While you can run Spark in a Hadoop-less cloud, on a beefy workstation, or even in the Cassandra NoSQL database, standalone Spark clusters are few and far between, thanks to easy access through the Hadoop distributors, Rogers says.
“I believe that what effectively has already happened is that Spark has been subsumed into the Hadoop family of projects,” he says. “The Hadoop distributors have really embraced Spark – Cloudera early on and Horton a bit later. Most people are buying and getting support for their Spark implementations through one of the Hadoop distributors.”
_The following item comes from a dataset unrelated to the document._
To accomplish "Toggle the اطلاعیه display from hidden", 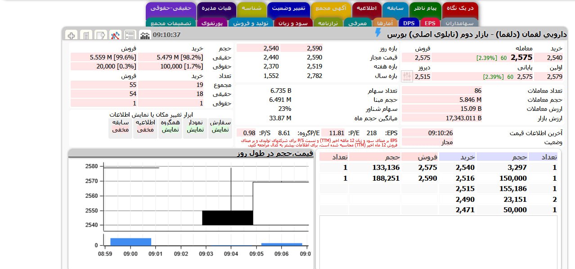I will [x=145, y=126].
The combination of Spark and Hadoop is like chocolate and peanut butter, IBM’s Thomas says. “Whenever I talk to clients, I actually tell them, you need Hadoop [and] you need Spark. I believe they need both,” IBM’s Roberts says. “They serve a fundamentally different purpose…If you’re trying to store data at a really low cost, Hadoop is great for that. If you actually want to do analytics, you need Spark. They’re complementary in that respect.”
Spark provides the analytic engine that Hadoop data lakes really need, Thomas continues. “Don’t get me wrong — we love Hadoop. But it hasn’t lived up to the analytic promises,” he says. “People are really looking for real-time insights and they see Spark as the answer for that…As people understand it they realize that this is a gamechanger and this enables them to do analytics at a level they could never do before.”
Hortonwork’s vice president of corporate strategy Shaun Connolly agrees that Spark is generating interest, but disagrees with the notion Hadoop has failed to provide useful analytics for data lakes.
“The reality is, if you look at HDP, we’ve integrated in a whole range of data processing engines, and YARN-enable things like SAS‘s LASR Analytic Server, and even things Pivotal HAWQ and HP Vertica, to run natively in a Hadoop system,” Connolly tells Datanami. “I would venture to guess they are analytic providers!”
Connolly says Hortonworks’ vision for Hadoop has always centered on having a mix of different analytic engines powering different big data workloads. “Spark clearly is one of them,” he says, adding that it’s used by about 30 percent of Hortonworks customers.
“There’s definitely interest,” he continues, “and as it becomes hardened, I think we expect it to be used for more use cases, which is great for me because at the end of the day, you need to do interesting things on your lake of data, and that will be an engine for a variety of applications.”